In a big iOS shop like Spotify, for every 10 iOS developers, this saves around 1 hour and 40 minutes per day, completely for free (well, I spent a few hours figuring this out but that’s negligible).

These are just bold numbers, so take them with a grain of salt. I didn’t mean to make a rigorous benchmark.

Conclusion

Optimizing your building process truly pays off. It only requires spending some time on it once in a while, ideally only costing a few hours every few months. It saves a considerable amount of time and money. But, most importantly, it will make developers happier.

Future work

Optimizing the linking stage further is a hard problem since, unlike compiling multiple source files, it’s not inherently parallelizable. But, as I mentioned earlier, incremental linking is a well known approach. Google’s Gold linker supports incremental linking and it’s well documented (see this video for instance), but unfortunately it doesn’t support Mach-O and most probably never will. I may spend our next internal hack-week working on incremental linking for ld64, assuming Apple releases the latest source code by then.

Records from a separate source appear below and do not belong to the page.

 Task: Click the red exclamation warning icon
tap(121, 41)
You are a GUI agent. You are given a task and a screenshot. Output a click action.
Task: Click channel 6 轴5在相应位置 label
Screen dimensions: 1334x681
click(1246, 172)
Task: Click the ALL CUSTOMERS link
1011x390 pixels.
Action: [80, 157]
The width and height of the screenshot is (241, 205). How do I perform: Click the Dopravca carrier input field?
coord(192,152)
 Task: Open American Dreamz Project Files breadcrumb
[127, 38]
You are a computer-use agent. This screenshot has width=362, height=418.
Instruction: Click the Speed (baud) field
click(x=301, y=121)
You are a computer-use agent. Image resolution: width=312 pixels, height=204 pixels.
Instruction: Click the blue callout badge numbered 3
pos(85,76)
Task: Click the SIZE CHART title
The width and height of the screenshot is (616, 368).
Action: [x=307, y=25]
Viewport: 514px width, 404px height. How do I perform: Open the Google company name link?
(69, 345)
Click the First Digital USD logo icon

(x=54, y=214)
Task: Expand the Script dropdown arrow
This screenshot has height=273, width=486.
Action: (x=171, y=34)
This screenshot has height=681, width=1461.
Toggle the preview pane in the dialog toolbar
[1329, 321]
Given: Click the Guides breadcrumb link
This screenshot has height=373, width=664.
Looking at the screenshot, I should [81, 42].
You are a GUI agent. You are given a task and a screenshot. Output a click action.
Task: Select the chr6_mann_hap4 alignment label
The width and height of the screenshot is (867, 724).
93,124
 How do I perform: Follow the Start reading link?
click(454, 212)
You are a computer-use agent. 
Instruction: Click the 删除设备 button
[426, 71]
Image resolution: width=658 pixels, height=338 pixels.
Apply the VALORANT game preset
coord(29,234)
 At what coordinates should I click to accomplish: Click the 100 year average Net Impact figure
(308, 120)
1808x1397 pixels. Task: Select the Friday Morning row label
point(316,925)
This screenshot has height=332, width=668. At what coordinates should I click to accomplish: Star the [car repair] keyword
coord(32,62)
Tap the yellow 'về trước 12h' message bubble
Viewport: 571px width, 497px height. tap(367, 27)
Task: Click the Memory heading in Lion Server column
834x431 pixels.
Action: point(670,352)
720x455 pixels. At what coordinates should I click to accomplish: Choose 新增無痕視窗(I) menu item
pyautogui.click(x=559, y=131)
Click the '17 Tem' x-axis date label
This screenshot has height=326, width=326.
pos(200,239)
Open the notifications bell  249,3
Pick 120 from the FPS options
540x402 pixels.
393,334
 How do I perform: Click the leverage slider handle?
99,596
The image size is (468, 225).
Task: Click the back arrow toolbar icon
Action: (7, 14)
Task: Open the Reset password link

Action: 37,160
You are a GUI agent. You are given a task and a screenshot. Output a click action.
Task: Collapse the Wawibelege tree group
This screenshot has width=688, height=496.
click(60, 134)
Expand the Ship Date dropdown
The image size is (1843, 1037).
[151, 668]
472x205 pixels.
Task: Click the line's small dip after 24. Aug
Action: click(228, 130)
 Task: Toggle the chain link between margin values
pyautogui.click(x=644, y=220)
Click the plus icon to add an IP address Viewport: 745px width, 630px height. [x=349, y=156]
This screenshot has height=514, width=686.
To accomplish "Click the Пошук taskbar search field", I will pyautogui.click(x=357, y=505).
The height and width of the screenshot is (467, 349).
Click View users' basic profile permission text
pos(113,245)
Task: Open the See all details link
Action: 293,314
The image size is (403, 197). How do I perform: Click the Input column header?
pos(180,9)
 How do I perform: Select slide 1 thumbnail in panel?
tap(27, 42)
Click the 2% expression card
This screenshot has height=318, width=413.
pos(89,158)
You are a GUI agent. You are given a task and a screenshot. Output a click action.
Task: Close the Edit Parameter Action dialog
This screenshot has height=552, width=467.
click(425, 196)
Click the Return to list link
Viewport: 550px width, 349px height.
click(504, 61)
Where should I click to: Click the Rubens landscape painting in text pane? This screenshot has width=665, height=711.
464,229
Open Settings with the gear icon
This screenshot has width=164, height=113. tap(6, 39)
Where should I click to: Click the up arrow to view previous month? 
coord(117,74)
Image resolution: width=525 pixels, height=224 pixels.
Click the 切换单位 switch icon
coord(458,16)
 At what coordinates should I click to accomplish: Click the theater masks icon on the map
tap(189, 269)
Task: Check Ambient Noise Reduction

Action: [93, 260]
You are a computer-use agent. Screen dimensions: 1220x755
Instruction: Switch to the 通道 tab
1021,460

It would also make sense to improve other work flows than Edit-Build-Test. Some developers change branches often, requiring a full build every time. Unfortunately, Apple removed support for distributed builds in XCode 4.3.  I’ve already had some conversations about creating a binary version of Cocoa Pods, or even an source to object/library storage taking advantage of git hashes, but we’ll see.

Last, but no least, it would be interesting to look at our Android building flow.